[RECORDS TO PROCESS — start]
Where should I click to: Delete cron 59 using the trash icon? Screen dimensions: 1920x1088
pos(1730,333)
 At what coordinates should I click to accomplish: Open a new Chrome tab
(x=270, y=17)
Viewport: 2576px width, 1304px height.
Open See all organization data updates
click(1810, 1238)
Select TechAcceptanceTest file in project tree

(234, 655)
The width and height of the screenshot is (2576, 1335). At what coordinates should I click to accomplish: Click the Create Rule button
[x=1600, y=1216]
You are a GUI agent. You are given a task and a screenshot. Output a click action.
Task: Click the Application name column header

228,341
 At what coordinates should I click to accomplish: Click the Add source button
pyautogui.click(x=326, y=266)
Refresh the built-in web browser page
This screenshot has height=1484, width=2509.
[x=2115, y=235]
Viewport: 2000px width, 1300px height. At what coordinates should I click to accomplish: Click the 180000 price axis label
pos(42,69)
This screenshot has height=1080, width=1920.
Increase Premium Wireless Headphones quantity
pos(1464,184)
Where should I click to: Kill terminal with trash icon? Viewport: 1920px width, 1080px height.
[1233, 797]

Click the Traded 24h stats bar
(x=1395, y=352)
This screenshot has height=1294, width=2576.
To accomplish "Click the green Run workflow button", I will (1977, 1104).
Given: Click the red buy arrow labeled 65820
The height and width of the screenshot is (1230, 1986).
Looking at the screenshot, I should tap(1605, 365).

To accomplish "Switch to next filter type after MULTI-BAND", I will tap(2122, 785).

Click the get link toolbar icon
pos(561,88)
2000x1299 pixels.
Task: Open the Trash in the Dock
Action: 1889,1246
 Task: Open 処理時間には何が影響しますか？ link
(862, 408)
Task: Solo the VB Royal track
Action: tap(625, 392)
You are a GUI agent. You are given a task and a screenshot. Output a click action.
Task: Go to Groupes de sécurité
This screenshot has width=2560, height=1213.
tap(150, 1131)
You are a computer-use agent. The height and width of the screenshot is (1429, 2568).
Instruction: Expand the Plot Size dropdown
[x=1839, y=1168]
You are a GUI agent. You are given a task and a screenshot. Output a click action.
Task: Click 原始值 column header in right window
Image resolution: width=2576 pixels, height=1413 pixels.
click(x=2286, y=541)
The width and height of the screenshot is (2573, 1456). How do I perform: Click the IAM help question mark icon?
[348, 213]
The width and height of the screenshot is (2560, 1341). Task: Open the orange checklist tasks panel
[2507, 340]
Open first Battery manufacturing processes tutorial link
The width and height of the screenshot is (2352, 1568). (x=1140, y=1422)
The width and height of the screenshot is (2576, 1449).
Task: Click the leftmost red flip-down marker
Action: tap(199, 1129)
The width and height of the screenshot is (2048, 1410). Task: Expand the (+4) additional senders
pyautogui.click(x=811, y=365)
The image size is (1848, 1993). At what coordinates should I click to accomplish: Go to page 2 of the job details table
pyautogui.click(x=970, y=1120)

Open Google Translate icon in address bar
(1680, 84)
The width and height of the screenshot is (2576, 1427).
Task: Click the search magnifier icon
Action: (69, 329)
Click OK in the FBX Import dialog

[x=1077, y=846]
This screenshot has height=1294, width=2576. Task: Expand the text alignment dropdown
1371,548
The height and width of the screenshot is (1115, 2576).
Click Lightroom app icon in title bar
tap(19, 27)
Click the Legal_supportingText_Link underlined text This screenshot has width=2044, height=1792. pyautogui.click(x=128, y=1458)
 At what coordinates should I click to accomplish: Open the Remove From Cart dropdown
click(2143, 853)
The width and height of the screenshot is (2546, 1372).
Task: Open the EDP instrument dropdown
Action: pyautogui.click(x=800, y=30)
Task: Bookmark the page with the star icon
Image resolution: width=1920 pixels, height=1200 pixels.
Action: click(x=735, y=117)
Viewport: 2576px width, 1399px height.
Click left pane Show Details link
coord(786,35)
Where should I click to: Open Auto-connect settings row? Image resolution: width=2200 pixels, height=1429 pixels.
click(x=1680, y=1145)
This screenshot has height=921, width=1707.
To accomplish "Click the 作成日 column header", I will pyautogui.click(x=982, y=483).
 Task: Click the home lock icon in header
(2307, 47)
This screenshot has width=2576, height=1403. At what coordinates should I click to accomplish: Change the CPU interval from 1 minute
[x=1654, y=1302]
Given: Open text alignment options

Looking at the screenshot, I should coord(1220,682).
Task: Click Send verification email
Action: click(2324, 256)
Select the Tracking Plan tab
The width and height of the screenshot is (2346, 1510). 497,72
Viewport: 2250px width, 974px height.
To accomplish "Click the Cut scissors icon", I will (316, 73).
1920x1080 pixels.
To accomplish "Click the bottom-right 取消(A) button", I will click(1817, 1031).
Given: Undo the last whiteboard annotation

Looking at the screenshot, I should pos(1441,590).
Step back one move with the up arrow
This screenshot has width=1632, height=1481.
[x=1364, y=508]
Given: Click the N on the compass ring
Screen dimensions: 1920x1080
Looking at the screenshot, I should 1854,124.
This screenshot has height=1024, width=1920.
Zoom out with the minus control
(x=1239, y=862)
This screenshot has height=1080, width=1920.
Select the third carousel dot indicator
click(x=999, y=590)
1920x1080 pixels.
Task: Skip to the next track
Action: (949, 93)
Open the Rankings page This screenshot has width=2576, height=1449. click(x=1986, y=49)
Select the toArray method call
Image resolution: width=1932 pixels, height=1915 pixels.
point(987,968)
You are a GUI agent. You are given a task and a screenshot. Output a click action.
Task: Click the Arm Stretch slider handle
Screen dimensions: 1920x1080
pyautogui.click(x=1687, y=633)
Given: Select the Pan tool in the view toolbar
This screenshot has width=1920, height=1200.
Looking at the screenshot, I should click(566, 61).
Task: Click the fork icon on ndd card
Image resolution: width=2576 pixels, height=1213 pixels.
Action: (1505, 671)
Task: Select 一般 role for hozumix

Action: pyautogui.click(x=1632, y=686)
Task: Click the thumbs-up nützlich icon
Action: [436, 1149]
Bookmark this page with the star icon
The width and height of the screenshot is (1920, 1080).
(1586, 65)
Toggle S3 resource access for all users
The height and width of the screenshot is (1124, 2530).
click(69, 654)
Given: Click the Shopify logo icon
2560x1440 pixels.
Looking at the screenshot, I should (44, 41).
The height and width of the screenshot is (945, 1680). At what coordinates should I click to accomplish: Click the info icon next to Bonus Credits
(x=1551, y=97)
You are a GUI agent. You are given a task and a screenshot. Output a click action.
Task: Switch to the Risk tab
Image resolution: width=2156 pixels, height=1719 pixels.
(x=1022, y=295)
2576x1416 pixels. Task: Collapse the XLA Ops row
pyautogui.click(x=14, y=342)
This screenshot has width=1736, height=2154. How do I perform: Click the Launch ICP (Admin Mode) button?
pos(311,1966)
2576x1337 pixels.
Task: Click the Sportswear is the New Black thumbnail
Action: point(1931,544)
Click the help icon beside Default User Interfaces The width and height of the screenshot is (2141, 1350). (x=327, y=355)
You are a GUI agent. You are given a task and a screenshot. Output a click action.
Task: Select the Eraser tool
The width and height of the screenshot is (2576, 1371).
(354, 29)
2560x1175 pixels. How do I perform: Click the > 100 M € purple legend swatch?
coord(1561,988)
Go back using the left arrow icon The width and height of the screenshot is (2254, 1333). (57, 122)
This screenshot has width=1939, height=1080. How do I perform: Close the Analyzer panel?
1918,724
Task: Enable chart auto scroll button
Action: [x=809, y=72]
[RECORDS TO PROCESS — finish]
:: WHAT TO DO ::
How many lines of the entries contain the word "will"? Only the number is wanted.

:: OUTPUT ::
5